Don't tell anyone I'm still living in the computer dark ages, it's a little embarrassing. I was probably one of the last people clinging on to Windows XP until it finally was no longer safe, squeezing every last kilobyte of life out of it. This is a recurring theme with me because I'm just too lazy or cheap or a combination of the two. :-)
I was running on a circa 2009 Dell XPS Studio desktop with an i7-920, 24GBs RAM, and multiple SSDS, until 2 years ago when power supply fried, and I swapped to a spare Dell Precision T3500 (similar vintage, and my primary system today. With vast majority of my stuff in virtual machines, moving to new computer was trivial). Other than video/photo editing, system is more than powerful for all of my other uses. I too loved how optimized I was able to make XP. But I did move to Win7 within a year (or so). I waited a couple of years before going to Win10 (which can still be a free upgrade), and I'm avoiding (beta) Win11 (standard Windows every-other PoS desktop OS for last couple of decades) completely at this point.
So, right tool for the job... just recognizing that real-time video, along with some games, are typically the most demanding workload for consumer PCs. Personally, I avoid running with admin rights, am well aware of IT security risks to avoid, and can keep an OS running for many years without major issues. So, upgrading for the sake of upgrading is something I typically avoid (may car is over 20 yrs old, been in same house for 25 yrs, etc. - get quality, configure and maintain them properly and enjoy for a LONG time)
I had a work provided M6800, started OBS streaming with it actually (the only issues being Corp IT security s/w settings incompatible with livestreaming).
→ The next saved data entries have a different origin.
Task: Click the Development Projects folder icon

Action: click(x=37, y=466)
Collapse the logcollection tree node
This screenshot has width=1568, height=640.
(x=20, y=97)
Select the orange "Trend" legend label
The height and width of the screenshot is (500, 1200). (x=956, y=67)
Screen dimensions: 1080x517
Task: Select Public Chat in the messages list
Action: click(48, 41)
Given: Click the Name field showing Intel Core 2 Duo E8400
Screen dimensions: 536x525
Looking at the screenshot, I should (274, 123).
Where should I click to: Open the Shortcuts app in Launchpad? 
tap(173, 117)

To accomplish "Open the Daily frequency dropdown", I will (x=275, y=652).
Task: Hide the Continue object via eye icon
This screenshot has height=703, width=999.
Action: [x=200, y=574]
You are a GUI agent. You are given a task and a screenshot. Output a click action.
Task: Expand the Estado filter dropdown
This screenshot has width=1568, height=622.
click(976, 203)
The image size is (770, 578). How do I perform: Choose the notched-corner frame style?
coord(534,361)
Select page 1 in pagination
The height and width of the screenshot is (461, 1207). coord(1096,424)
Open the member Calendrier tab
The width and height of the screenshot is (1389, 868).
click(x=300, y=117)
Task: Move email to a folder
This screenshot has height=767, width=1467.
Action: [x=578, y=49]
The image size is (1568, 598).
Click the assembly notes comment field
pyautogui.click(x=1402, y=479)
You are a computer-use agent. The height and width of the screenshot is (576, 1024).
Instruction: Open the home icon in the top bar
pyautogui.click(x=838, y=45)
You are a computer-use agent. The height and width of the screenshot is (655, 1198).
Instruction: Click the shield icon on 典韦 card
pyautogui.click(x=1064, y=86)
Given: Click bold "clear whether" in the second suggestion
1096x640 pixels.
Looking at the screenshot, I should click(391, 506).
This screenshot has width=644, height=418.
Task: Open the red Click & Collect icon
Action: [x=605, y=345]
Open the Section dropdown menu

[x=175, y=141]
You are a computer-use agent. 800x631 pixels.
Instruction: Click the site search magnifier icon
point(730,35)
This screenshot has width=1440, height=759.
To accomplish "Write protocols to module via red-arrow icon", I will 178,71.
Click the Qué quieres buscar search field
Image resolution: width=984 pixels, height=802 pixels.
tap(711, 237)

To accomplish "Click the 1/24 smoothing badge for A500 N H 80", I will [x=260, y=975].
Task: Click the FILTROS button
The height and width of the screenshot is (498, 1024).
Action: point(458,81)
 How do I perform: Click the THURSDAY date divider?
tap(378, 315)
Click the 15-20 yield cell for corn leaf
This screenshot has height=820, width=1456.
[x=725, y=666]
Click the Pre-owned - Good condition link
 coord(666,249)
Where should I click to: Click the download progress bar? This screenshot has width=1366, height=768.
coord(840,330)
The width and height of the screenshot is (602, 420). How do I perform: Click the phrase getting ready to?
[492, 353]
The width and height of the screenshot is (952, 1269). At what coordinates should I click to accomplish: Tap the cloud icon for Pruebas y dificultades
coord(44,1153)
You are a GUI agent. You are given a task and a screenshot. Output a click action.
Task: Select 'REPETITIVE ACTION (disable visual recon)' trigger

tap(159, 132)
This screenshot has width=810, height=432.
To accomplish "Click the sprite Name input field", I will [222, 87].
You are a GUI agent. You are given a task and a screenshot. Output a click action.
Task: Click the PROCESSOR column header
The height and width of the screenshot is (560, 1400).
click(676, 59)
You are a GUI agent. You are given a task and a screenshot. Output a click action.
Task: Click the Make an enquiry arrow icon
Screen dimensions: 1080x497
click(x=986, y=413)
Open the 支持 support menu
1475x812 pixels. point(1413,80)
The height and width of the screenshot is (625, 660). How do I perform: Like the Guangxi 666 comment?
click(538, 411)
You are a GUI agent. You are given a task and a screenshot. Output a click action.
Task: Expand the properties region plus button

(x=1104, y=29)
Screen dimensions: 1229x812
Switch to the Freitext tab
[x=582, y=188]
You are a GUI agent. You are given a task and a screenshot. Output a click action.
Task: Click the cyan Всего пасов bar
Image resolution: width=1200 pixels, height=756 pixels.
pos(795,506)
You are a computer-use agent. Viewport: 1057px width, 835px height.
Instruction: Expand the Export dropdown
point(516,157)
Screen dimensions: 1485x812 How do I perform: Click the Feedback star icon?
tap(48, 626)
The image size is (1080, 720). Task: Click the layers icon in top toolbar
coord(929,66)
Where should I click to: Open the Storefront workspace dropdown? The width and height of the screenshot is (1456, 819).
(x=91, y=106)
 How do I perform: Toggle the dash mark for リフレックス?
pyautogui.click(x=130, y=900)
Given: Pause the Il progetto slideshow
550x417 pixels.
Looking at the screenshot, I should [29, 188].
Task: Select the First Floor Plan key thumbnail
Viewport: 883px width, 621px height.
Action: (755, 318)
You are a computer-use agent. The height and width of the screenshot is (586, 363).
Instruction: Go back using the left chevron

As much as I prefer desktops, I'm looking to get a modern equivalent of mobile professional workstation with HX CPU, 4 DIMM slots, multiple M.2 slots, etc (such systems just being released)... which may force me to have Win11 as host (but I'll leave all my VMs at Win10 for now). so don't apologize for not upgrading unnecessarily (as long as still getting security updates). but you have a use case now that demands decent power. How much power? .. depends (sorry) and also depends on how good you are at optimizing a setup. Just want it to work, plan to buy a little extra spare 'power' ;^)
@BobK53 - I was lost for a little while as well. With a significant time investment (and an existing deep compute understanding to start with), my use of OBS Studio has turned out well.